* _What needs to be done_:
What you return should be every line below, word for word, and none of the images.

(Saved data entries)
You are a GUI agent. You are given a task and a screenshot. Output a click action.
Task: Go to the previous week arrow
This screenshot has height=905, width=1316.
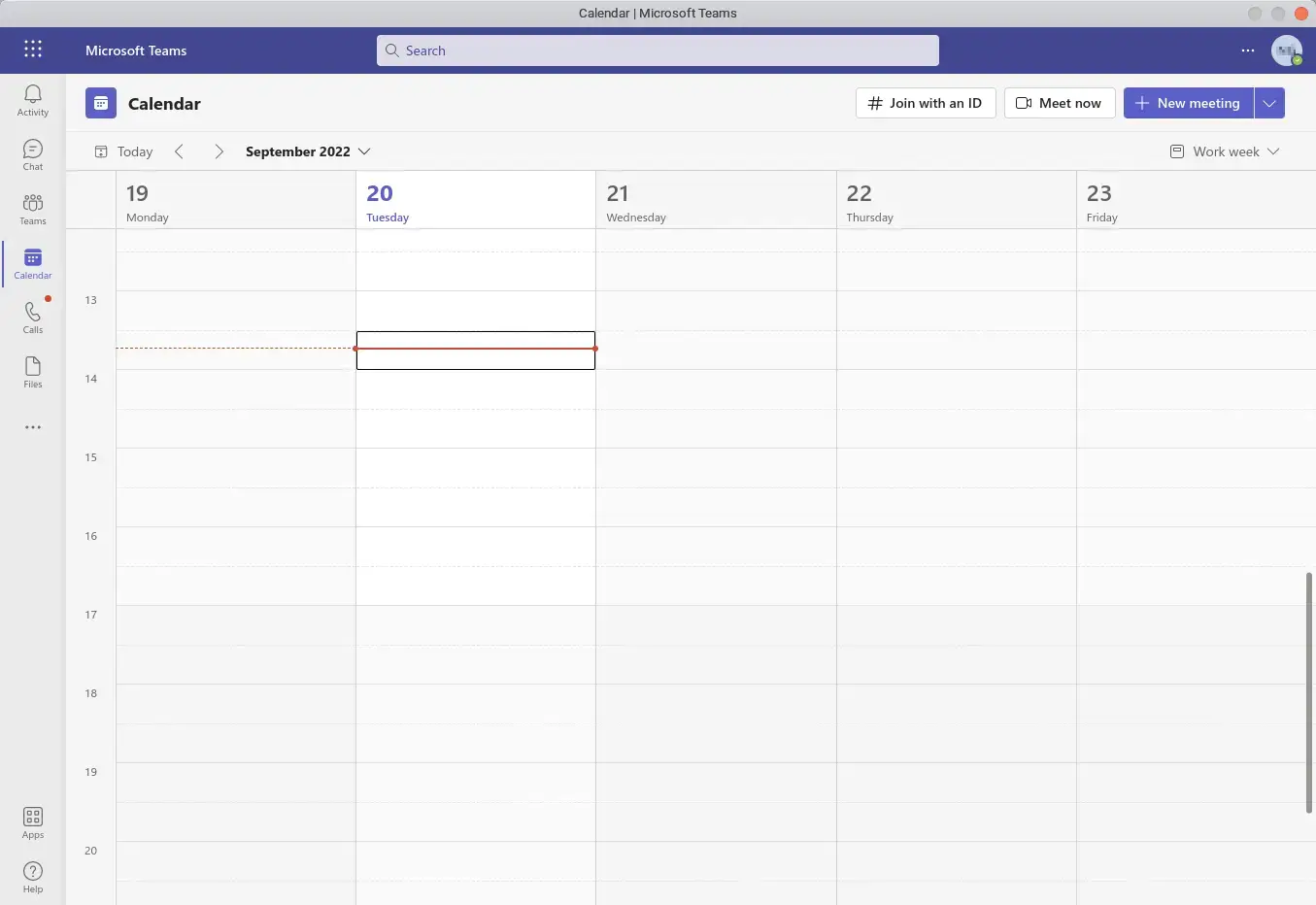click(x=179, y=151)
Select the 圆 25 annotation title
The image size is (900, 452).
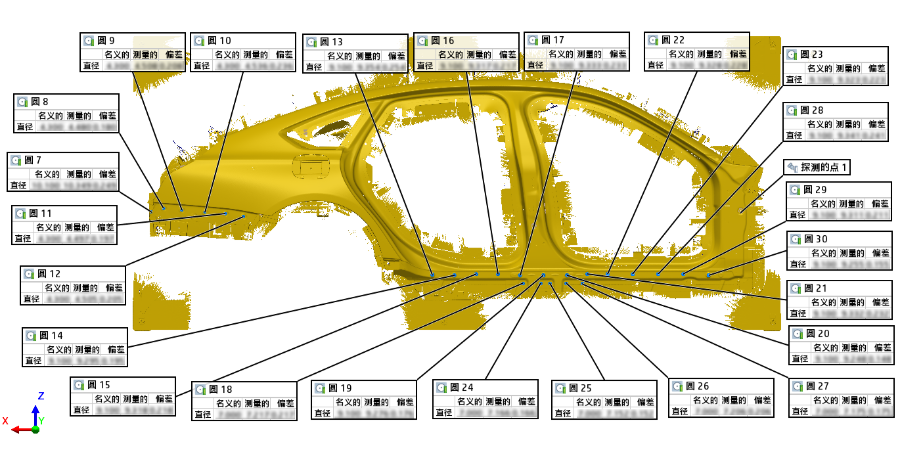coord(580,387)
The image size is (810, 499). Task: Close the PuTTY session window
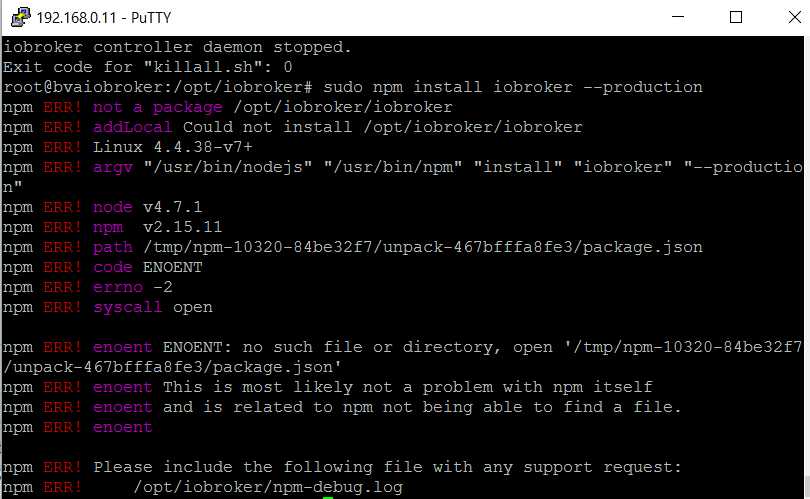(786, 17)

* _Finished task_:
You are a GUI agent. You are given a task and a screenshot. Output a click action.
Task: Go to the previous week arrow
This screenshot has height=905, width=1316.
click(x=179, y=151)
Select the 圆 25 annotation title
The image size is (900, 452).
coord(580,387)
The image size is (810, 499). Task: Close the PuTTY session window
(786, 17)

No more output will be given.